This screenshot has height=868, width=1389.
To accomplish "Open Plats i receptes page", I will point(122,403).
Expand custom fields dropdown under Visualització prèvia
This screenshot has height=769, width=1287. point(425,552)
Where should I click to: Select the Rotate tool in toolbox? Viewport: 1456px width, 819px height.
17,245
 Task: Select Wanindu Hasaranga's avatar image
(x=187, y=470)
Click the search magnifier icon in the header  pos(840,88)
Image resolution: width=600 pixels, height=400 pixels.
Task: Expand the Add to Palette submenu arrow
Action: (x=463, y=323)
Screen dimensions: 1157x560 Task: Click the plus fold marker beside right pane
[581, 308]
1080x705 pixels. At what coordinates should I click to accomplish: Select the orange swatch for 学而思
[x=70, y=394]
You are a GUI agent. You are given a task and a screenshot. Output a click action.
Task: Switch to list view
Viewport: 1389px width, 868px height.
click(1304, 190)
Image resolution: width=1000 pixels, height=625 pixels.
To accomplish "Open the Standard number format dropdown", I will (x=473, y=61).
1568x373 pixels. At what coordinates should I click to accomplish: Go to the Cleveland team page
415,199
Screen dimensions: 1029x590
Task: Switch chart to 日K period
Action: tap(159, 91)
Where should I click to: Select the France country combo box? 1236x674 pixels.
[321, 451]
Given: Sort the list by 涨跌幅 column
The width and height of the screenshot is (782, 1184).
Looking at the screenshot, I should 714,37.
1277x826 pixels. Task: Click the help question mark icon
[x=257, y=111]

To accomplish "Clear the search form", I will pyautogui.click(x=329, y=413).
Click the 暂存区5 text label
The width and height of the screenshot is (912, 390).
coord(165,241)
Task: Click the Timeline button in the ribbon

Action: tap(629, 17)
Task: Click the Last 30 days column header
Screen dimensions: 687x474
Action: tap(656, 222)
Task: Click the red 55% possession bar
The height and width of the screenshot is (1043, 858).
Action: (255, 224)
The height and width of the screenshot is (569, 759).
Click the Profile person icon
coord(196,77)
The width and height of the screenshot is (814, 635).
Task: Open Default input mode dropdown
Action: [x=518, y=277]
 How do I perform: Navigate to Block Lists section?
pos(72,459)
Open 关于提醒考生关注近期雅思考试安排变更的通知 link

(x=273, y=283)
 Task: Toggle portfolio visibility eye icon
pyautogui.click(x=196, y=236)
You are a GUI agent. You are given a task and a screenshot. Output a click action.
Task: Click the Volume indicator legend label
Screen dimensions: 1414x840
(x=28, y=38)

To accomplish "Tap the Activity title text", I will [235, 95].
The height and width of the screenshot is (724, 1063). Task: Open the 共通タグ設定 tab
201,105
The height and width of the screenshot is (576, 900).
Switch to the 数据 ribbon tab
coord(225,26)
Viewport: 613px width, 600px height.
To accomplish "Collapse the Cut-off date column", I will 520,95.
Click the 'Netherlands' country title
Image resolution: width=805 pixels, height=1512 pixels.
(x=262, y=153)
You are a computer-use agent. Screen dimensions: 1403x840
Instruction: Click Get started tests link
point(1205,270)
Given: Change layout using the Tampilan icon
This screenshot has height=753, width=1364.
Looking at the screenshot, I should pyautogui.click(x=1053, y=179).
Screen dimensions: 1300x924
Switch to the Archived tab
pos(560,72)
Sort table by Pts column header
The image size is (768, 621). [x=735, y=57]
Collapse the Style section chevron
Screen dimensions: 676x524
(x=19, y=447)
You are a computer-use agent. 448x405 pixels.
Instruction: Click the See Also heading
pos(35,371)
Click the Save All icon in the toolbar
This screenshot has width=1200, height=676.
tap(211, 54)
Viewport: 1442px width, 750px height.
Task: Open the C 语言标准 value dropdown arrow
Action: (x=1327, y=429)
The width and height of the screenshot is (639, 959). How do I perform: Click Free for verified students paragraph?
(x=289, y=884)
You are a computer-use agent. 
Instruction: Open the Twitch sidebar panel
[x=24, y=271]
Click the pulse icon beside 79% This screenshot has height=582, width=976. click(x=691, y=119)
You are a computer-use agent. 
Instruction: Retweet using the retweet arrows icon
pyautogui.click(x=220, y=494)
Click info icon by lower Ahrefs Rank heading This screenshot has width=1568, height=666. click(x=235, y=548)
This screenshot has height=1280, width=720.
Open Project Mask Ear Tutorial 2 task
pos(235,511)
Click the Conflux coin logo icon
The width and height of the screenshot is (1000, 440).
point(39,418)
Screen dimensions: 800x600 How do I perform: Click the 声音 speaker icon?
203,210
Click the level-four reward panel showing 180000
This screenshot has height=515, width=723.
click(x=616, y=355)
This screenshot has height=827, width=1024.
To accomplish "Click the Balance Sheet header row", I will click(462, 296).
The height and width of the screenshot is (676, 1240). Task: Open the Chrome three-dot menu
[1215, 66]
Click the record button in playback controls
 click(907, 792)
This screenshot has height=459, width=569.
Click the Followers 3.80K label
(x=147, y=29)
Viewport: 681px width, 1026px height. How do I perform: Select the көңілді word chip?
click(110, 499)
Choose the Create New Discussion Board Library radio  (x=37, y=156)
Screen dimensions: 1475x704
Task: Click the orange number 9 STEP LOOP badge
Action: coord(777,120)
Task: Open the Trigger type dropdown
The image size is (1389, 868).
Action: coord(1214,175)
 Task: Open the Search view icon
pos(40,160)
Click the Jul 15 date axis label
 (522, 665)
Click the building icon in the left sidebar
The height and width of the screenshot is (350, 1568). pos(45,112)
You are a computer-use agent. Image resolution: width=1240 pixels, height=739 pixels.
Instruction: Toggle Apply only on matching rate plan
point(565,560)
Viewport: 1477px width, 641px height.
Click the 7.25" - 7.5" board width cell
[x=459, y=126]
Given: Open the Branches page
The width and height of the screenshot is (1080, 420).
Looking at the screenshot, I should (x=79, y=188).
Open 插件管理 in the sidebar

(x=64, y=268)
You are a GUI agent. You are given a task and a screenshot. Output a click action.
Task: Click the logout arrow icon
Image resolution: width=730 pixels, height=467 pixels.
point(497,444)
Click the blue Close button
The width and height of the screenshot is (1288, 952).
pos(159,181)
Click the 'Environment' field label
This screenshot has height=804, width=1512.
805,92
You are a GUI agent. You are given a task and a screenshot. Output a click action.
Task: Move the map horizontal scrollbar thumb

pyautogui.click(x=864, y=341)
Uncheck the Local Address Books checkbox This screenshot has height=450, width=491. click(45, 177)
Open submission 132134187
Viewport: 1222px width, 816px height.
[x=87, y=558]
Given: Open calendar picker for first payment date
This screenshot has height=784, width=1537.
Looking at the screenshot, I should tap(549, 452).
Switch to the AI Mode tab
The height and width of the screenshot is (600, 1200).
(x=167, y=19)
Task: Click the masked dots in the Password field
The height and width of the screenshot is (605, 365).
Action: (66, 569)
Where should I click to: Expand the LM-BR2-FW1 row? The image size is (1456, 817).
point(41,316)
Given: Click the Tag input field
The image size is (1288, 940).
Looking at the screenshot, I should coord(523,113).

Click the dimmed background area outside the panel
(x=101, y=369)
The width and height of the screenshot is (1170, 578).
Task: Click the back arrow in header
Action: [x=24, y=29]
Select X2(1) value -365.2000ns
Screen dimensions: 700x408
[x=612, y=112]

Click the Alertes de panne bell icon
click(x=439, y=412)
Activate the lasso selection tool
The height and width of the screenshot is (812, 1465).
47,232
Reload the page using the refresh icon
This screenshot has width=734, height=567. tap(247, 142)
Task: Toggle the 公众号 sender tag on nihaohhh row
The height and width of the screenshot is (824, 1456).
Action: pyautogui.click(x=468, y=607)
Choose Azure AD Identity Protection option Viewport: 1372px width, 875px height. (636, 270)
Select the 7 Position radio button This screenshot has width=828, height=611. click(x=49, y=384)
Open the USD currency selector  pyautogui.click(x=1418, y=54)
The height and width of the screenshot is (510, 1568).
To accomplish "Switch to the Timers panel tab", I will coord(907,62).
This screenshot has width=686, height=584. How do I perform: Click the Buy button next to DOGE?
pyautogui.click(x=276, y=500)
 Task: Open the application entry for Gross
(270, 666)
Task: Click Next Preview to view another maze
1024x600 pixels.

□ □ □ □

> What is expected
Rewrite everything in the data from the line containing "Activate the lasso selection tool" down to the line containing "This screenshot has width=734, height=567.", substituting "rectangular" for "lasso" and keeping all else unchanged.

> Correct answer
Activate the rectangular selection tool
The height and width of the screenshot is (812, 1465).
47,232
Reload the page using the refresh icon
This screenshot has width=734, height=567. tap(247, 142)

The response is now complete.